■断章 英雄ザイルの足跡――あるいはゴルゴンの惨劇


 【物語】は、人を喰う。


 土を食って草が育ち、草を牛が食い、牛を狼が食うように、それは覆せない摂理である。

 【物語】から身を守る力がない立場の人間は、本を遠ざけるほかない。書物の管理は、騎士を擁する貴族の第一の仕事だった。


 ゆえに、大昔から、吟遊詩人が果たしてきた役割は大きかった。庶民にとって、物語とは、吟遊詩人が歌い上げる詩のことだ。彼らは歌と共に様々な表現を生み出し、磨き上げた。


 生み出された、あるいは再発見された表現のひとつが、演劇ロールプレイである。

 役を演じることで、物語の登場人物を掘り下げる。動きをつけ、会話を交わし、舞台を整え、やがて演劇を専門に行う集団が現れた。彼らは劇団と呼ばれ、物語の語り手として重要な位置を占めている。


 だが、問題がひとつ。

 独りで歌う吟遊詩人と違い、演劇を行うには複数の人間の協力が欠かせない。主役と脇役、語り手。大掛かりになれば、衣装に、音楽、大道具・小道具。各々で物語に対する認識が異なるのは当然のことで、そのすり合わせは必要だ。認識をある程度共有しなければ、いわば一頁ごとに書き手を変えた小説のように、まとまりを欠いた舞台になってしまうだろう。
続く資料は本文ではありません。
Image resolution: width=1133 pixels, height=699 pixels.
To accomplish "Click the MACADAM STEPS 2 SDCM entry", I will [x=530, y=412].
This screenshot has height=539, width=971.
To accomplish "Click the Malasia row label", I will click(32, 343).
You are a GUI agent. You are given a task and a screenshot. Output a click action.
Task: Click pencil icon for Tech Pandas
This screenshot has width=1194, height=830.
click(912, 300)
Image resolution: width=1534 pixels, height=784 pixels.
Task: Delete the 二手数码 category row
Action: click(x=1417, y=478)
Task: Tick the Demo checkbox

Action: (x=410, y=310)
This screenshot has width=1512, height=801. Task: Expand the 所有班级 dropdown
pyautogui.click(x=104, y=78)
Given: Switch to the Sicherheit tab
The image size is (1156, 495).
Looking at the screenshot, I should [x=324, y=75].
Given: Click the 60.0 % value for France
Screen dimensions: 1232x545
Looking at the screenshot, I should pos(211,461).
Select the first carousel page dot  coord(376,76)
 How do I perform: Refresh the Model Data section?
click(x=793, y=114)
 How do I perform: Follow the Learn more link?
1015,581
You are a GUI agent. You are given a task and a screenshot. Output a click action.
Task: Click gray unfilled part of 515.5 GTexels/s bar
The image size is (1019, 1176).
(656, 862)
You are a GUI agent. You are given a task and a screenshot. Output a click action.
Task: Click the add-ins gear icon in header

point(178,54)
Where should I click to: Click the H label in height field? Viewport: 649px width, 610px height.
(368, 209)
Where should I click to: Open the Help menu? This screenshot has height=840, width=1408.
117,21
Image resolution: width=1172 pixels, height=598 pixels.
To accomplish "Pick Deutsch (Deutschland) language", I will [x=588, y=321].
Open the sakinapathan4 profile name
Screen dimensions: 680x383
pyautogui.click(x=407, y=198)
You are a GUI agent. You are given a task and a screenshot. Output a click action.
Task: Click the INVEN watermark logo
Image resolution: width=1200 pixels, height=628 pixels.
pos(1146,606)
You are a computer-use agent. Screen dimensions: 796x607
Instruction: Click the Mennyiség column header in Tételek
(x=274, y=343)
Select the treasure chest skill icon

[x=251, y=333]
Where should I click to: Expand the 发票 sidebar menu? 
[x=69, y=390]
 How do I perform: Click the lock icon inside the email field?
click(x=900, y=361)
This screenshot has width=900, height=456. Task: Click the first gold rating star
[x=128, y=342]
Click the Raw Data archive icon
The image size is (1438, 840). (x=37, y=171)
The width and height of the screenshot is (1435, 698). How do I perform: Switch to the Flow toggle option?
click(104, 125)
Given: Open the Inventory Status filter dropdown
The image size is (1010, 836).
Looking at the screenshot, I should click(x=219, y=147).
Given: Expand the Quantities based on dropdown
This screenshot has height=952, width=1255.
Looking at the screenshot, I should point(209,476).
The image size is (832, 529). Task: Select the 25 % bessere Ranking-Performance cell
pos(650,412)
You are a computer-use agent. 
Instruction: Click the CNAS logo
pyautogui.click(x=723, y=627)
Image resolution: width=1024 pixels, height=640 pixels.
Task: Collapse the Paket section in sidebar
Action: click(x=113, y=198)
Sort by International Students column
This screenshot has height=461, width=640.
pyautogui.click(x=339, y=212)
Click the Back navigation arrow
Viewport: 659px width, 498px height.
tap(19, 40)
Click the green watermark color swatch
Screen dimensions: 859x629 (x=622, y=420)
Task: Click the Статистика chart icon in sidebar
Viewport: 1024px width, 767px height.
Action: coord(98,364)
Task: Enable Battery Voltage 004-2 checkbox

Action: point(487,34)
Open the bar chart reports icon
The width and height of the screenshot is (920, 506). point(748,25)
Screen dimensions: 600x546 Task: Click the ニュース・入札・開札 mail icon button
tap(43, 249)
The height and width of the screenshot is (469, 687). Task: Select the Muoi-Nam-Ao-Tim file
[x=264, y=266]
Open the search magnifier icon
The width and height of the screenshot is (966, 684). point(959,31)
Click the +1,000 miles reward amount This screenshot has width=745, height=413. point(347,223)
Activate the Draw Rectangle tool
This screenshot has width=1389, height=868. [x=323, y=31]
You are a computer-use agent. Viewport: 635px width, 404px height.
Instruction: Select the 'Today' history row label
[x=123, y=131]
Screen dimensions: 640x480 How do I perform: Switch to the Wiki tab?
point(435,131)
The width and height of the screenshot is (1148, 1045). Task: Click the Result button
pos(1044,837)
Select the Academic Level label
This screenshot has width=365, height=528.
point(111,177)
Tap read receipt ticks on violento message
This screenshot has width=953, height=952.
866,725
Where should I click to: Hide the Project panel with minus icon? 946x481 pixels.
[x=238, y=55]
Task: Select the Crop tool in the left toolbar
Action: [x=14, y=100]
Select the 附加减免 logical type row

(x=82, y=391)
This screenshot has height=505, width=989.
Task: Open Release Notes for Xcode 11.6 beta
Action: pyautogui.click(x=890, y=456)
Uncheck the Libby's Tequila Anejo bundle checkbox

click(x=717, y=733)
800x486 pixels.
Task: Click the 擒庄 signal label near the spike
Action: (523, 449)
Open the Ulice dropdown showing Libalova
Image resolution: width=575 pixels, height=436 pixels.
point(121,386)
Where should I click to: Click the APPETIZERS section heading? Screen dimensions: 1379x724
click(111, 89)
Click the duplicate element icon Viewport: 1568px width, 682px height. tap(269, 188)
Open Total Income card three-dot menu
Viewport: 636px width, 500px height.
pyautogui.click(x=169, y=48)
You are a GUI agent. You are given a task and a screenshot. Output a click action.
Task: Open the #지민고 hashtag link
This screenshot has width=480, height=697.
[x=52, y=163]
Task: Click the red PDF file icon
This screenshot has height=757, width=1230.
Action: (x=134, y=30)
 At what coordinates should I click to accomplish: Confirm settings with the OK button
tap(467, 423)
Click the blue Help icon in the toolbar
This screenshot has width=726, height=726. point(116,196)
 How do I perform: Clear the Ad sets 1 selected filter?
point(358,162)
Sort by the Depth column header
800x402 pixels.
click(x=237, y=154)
 共有のために最も有効なのは、台本を作ることだ。台本とは、台詞や演出のト書きをまとめた本――そう、本である。

 【物語】は、台本や脚本からも現れる。


 数百年の昔、ある王国の都で大人気を誇った役者がいた。彼は王国一の役者であり、喜劇を演じれば寡婦を笑わせ、悲劇を演じれば子供を泣かせ、英雄譚を演じれば貴族すらも奮い立たせた演技上手だったという。王が観劇に来ると聞いた彼と彼の一座は、何としても最高の演劇を見せねばならぬと、密かに台本を作り舞台を整えた。


 残念ながら、最高の劇が演じられることはなかった。

 開演前に、台本から現れた【物語】が、劇団と観客のほとんどを殺戮したからだ。


 僅かな生存者と、苦悶の表情を浮かべた五百六十三体の石像が、被害の凄まじさを伝えた。

 現れた【物語】、伝承の怪物の名を取って、その事件はゴルゴンの惨劇と呼ばれる。


 台本や脚本を作ってはならぬ、と。演劇や詩歌に携わる者は、先達から必ず聞かされる事件であった。